Return each line of the listing that has the word "checkbox" in it.

[Start of Attachment]

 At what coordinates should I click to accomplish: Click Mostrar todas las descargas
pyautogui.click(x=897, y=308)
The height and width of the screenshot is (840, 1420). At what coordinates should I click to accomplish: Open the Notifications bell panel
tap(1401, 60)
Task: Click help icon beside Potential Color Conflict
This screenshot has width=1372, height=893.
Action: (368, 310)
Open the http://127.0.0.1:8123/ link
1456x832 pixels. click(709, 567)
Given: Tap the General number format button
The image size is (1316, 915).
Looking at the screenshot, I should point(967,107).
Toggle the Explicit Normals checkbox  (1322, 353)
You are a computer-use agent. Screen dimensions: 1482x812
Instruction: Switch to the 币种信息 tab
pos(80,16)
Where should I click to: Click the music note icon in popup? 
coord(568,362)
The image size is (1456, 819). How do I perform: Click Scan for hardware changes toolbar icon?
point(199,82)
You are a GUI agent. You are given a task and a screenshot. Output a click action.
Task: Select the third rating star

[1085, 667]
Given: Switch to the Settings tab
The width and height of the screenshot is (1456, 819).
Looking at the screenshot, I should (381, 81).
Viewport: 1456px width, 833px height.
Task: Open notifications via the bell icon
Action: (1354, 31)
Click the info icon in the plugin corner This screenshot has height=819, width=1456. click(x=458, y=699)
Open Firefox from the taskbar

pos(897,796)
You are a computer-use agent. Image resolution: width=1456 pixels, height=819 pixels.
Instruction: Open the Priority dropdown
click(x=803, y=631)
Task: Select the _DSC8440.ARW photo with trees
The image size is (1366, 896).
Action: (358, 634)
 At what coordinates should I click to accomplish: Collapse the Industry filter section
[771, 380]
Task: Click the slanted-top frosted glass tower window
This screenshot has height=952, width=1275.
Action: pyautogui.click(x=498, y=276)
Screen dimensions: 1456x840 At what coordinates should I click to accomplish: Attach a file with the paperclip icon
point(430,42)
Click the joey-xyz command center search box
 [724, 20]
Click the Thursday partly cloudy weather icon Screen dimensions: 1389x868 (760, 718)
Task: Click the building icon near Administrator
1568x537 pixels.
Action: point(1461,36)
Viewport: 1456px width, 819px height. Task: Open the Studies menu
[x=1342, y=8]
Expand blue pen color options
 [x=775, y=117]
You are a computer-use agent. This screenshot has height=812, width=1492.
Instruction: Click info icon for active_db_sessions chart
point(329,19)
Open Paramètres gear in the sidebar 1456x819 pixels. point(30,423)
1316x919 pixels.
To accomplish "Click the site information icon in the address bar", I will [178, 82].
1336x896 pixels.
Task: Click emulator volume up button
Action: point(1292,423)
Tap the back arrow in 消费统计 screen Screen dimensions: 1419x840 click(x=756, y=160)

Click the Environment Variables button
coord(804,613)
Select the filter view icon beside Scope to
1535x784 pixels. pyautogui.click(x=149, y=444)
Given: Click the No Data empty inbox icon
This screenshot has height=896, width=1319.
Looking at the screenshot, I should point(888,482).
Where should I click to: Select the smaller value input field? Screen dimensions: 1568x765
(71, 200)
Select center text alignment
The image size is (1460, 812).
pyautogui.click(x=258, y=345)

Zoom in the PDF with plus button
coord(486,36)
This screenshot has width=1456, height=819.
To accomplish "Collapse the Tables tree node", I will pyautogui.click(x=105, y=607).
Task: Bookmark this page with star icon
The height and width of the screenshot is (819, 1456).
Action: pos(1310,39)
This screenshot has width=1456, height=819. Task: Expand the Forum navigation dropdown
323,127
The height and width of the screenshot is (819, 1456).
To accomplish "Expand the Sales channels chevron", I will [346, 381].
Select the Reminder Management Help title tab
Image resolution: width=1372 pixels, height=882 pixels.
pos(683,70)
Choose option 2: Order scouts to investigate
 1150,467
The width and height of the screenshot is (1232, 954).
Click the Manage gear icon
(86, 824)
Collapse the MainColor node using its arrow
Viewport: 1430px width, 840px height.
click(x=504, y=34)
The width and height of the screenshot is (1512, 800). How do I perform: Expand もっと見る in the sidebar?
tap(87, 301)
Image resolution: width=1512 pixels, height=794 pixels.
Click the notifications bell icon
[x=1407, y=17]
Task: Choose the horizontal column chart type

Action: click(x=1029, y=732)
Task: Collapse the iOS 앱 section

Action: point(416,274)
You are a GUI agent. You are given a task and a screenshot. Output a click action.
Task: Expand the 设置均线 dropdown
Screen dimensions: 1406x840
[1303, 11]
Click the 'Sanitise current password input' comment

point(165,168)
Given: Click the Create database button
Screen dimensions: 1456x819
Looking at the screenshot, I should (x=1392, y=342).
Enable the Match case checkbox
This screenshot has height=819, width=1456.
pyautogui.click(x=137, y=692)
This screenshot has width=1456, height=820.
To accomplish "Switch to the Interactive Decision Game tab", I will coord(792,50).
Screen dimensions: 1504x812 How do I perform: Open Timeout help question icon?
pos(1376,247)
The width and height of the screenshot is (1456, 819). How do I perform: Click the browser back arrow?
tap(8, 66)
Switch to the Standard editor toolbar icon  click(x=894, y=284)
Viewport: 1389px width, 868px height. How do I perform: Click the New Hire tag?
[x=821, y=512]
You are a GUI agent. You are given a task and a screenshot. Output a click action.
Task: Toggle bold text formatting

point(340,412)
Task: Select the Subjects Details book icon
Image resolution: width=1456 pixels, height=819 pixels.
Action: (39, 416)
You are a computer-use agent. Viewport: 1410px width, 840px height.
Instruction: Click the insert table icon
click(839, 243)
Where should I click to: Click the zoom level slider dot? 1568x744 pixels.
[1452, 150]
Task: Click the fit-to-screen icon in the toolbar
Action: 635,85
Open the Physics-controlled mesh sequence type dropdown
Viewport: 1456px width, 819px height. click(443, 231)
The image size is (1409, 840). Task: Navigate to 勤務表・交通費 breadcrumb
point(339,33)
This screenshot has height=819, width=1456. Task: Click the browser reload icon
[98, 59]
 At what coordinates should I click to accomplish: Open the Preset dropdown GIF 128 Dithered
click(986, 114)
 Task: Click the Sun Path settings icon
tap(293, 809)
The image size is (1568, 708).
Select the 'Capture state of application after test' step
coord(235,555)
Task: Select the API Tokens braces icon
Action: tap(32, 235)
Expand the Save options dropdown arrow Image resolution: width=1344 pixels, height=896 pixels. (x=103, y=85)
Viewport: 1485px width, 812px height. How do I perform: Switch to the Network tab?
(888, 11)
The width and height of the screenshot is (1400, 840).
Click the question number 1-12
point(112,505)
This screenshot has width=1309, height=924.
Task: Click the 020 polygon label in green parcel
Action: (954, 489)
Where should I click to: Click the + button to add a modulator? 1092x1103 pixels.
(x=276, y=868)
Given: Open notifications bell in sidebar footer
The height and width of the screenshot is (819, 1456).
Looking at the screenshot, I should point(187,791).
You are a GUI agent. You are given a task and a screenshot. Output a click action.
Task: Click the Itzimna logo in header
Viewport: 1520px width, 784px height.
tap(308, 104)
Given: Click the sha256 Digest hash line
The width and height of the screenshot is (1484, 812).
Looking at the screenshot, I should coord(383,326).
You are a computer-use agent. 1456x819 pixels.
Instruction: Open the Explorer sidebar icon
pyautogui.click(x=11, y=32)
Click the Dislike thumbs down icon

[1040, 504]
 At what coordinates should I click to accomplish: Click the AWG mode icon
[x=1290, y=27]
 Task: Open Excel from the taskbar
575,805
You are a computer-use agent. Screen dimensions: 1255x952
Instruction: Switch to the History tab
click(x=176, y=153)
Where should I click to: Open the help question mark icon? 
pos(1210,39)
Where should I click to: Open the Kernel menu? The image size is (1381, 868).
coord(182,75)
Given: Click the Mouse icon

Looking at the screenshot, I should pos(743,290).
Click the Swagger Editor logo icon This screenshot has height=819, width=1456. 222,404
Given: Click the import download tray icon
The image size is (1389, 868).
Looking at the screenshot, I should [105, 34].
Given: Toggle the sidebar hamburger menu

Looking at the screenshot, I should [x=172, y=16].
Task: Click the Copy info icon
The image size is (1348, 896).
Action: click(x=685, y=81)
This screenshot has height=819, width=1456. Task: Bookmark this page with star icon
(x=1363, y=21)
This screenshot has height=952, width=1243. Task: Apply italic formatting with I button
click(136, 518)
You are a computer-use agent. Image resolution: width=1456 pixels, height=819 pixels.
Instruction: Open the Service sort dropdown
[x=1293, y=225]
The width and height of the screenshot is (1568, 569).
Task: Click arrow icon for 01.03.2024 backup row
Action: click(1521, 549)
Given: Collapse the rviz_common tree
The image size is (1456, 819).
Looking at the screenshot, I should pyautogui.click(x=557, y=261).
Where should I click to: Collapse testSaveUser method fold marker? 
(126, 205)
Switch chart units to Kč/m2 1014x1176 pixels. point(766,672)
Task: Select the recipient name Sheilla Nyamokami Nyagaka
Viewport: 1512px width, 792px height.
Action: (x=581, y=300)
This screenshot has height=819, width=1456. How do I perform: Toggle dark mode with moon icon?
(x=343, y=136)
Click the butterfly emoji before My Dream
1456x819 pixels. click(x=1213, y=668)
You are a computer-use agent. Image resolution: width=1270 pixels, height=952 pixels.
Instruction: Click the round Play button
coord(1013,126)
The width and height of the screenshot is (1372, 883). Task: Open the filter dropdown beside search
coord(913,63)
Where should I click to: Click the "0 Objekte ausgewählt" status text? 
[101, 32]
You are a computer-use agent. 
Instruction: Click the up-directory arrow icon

[End of Attachment]

### Solution for this task
Toggle the Explicit Normals checkbox  (1322, 353)
Enable the Match case checkbox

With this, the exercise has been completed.